Hal ini diceritakan juga oleh CO Pt. PPMA Papua, Anton Biarawa yang juga merupakan masyarakat adat kampung tetangga dari Boasom, kampung Garusa, yaitu kampung Guryad. Ia bercerita kalau dirinya masih menggunakan praktek penyimpanan sagu di dalam tanah dan di dalam kulit kayu Job sob.
“Di kampung kami Guryad dan di kampung Istri saya di kampung Santosa, saya biasa menyimpan sagu yang baru ditokok ke dalam kulit kayu Job sob, tapi sebelumnya sagu itu dibungkus dengan hontan ala (daun nasi) terlebih dahulu. Setelah itu bisa disimpan di bandar kayu di hutan atau dibawah ke rumah. Tapi hanya bisa bertahan 1 bulan saja,” ungkap Anton.
Kamabina Daun Dasra dari suku wilayah adat dusun Tekbo yang bermukim di Kampung Sawesuma juga membenarkan cerita ini. Ia menjelaskan sejak ia kecil, orang tuanya sering melakukan hal itu karena situasi perang. Dalam kebiasaan sehari-hari, mereka menyebutnya dengan bahasa lokal suku Urya “Dobe kama (Sagu yang disimpan di dalam tanah).
“Waktu kecil bapa sering lihat orang tua lakukan hal itu. Kami suku Urya besar, baik itu mo di kampung Boasom, Beneik, Guryad, Santosa, Nandalzi, Bebo dengan Sawesuma itu sebut bilang “Dobe kama” (Sagu yang disimpan di dalam tanah). Bapa punya orang tua sering buat Dobe kama karena saat itu situasi perang suku sering terjadi, makanya Dobe kama itu kitong pu makanan yang tong makan pas kalau ada perang suku,” pungkas cerita dari Kamabina Daun Dasra di Kampung Sawesuma (Sabtu, 13 Mei 2023).

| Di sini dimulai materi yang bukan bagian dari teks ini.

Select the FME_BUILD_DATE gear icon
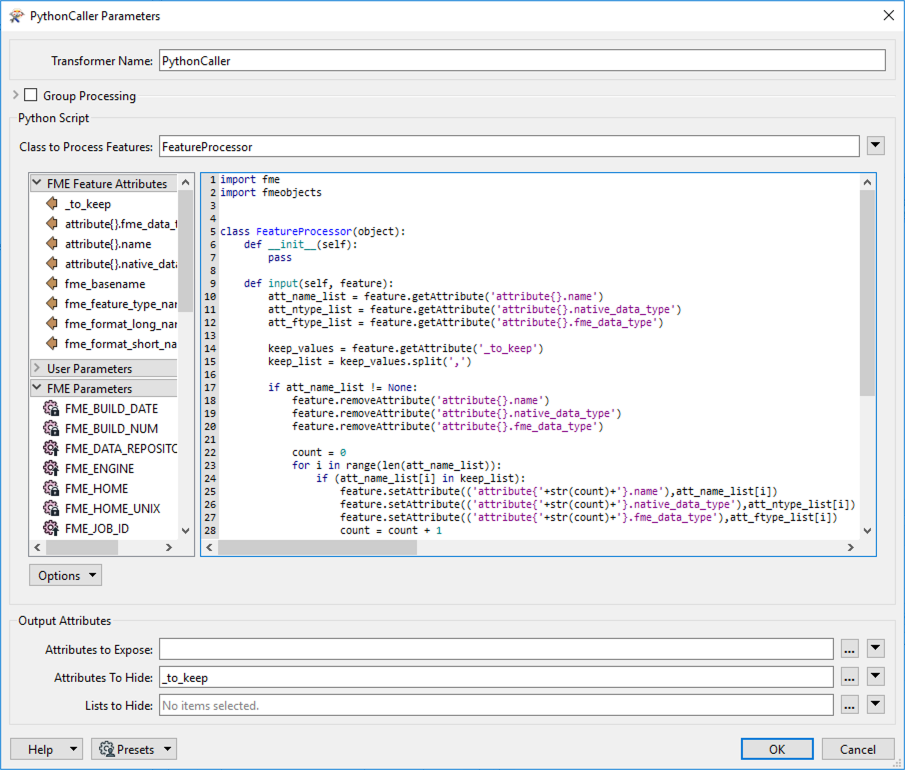Screen dimensions: 905x770 (50, 408)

Kini dari cerita menyimpan sagu di dalam tanah, kita dapat mengetahui bahwa adanya keunikan tersendiri dari pengetahuan lokal yang harus diangkat sebagai bagian dari kehidupan meramu oleh masyarakat adat Boasom di kampung Garusa yang patut kita lestarikan sebagai dampak dari ketahanan pangan yang tidak lepas dari proses perubahan iklim yang ada. Disisi lain penting sekali pengetahuan ini dijaga dan dilestarikan ke geenerasi selanjutnya.